Return to the top of the newsletter

FFIEC IT SECURITY - We continue our review of the OCC Bulletin about Infrastructure Threats and Intrusion Risks. This week we review Gathering and Retaining Intrusion Information.
   
   Particular care should be taken when gathering intrusion information. The OCC expects management to clearly assess the tradeoff between enabling an easier recovery by gathering information about an intruder and the risk that an intruder will inflict additional damage while that information is being gathered. Management should establish and communicate procedures and guidelines to employees through policies, procedures, and training. Intrusion evidence should be maintained in a fashion that enables recovery while facilitating subsequent actions by law enforcement. Legal chain of custody requirements must be considered. In general, legal chain of custody requirements address controlling and securing evidence from the time of the intrusion until it is turned over to law enforcement personnel.
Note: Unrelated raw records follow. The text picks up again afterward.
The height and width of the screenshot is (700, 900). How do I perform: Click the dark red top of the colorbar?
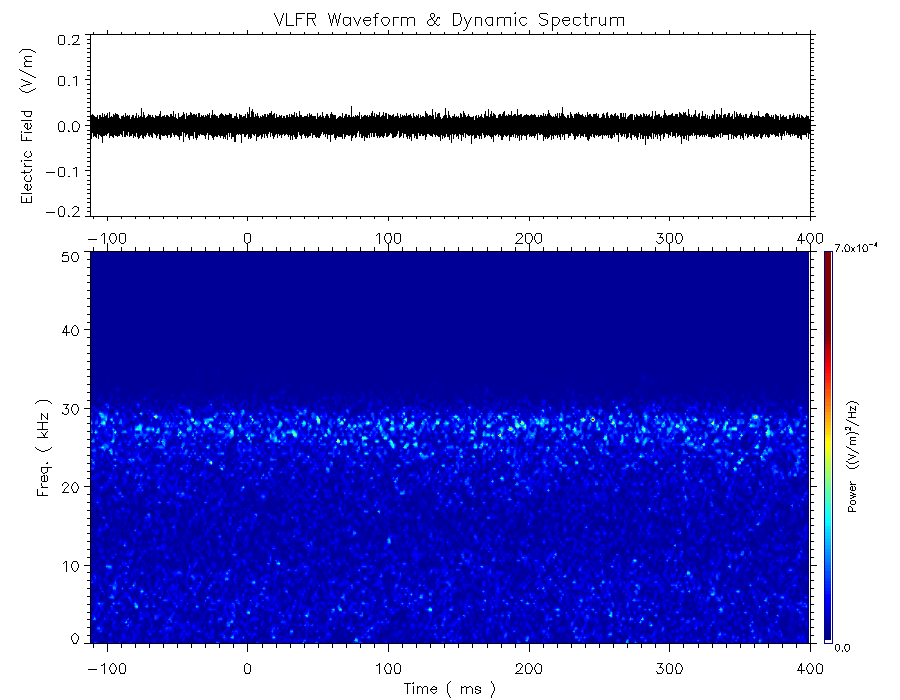[827, 258]
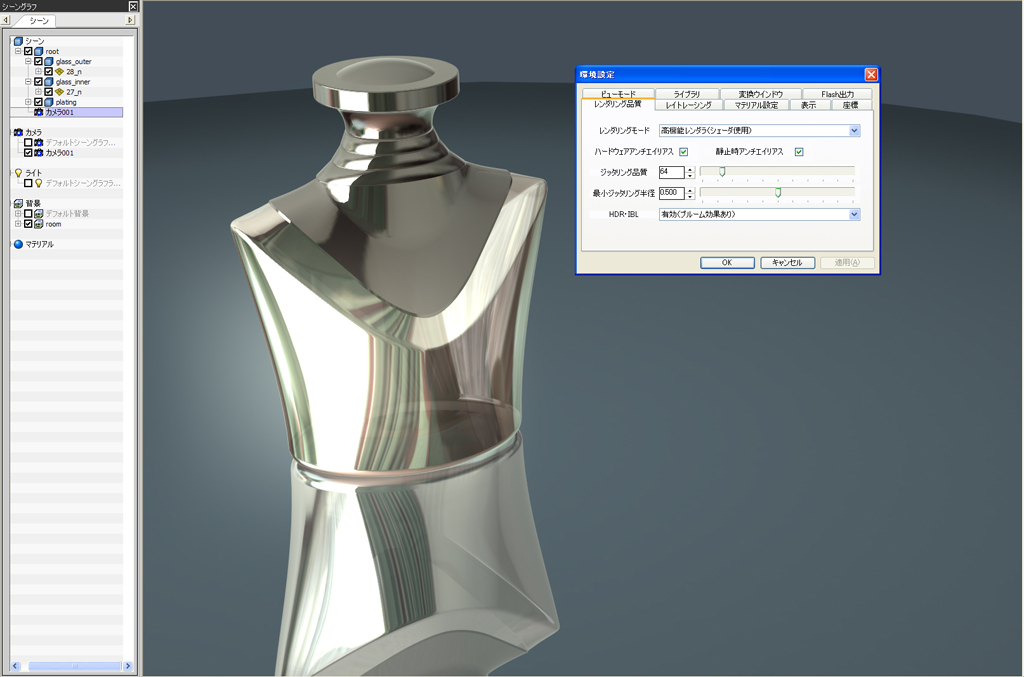
Task: Click the light bulb icon beside ライト
Action: coord(18,173)
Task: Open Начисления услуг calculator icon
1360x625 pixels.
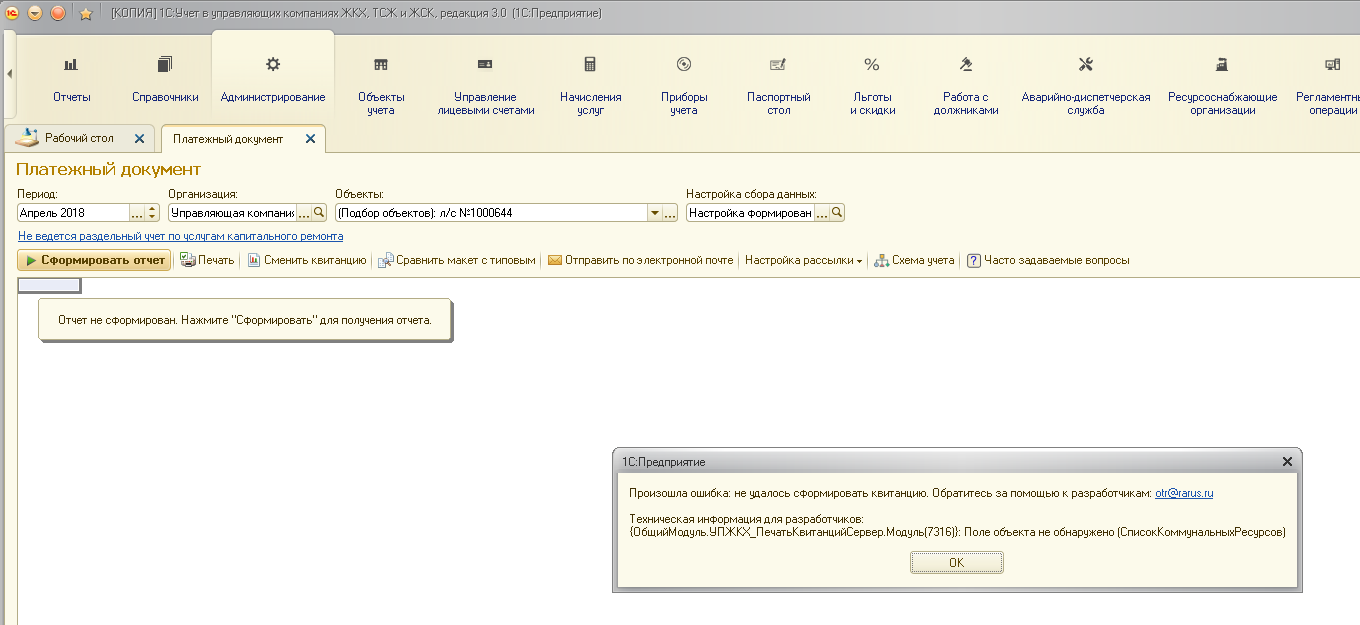Action: point(590,65)
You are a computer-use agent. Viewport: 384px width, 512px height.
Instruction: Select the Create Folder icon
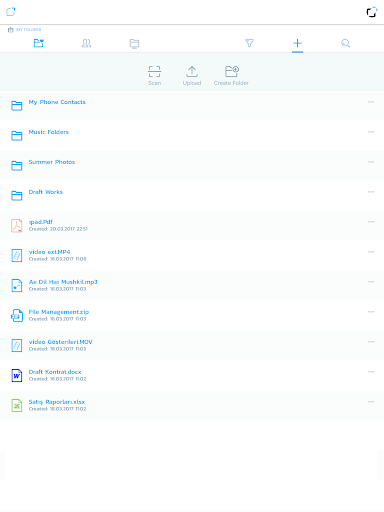231,75
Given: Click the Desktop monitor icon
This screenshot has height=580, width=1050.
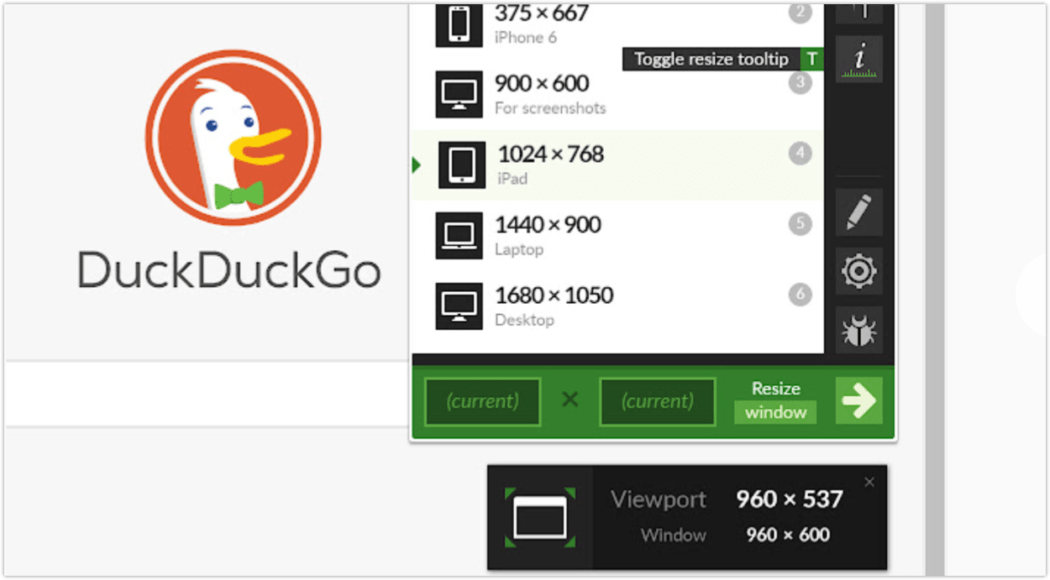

Chain of custody actions, and those actions that should be guarded against, should be identified and embodied in the bank's policies, procedures, and training.

Return to the top of the newsletter

NATIONAL INSTITUTE OF STANDARDS AND TECHNOLOGY - We continue the series on the National Institute of Standards and Technology (NIST) Handbook.
  
  Chapter 6 - COMPUTER SECURITY PROGRAM MANAGEMENT
  
  6.4 System-Level Computer Security Programs
  
  While the central program addresses the entire spectrum of computer security for an organization, system-level programs ensure appropriate and cost-effective security for each system. This includes influencing decisions about what controls to implement, purchasing and installing technical controls, day-to-day computer security administration, evaluating system vulnerabilities, and responding to security problems. It encompasses all the areas discussed in the handbook.
  
  System-level computer security program personnel are the local advocates for computer security. The system security manager/officer raises the issue of security with the cognizant system manager and helps develop solutions for security problems. For example, has the application owner made clear the system's security requirements? Will bringing a new function online affect security, and if so, how? Is the system vulnerable to hackers and viruses? Has the contingency plan been tested? Raising these kinds of questions will force system managers and application owners to identify and address their security requirements.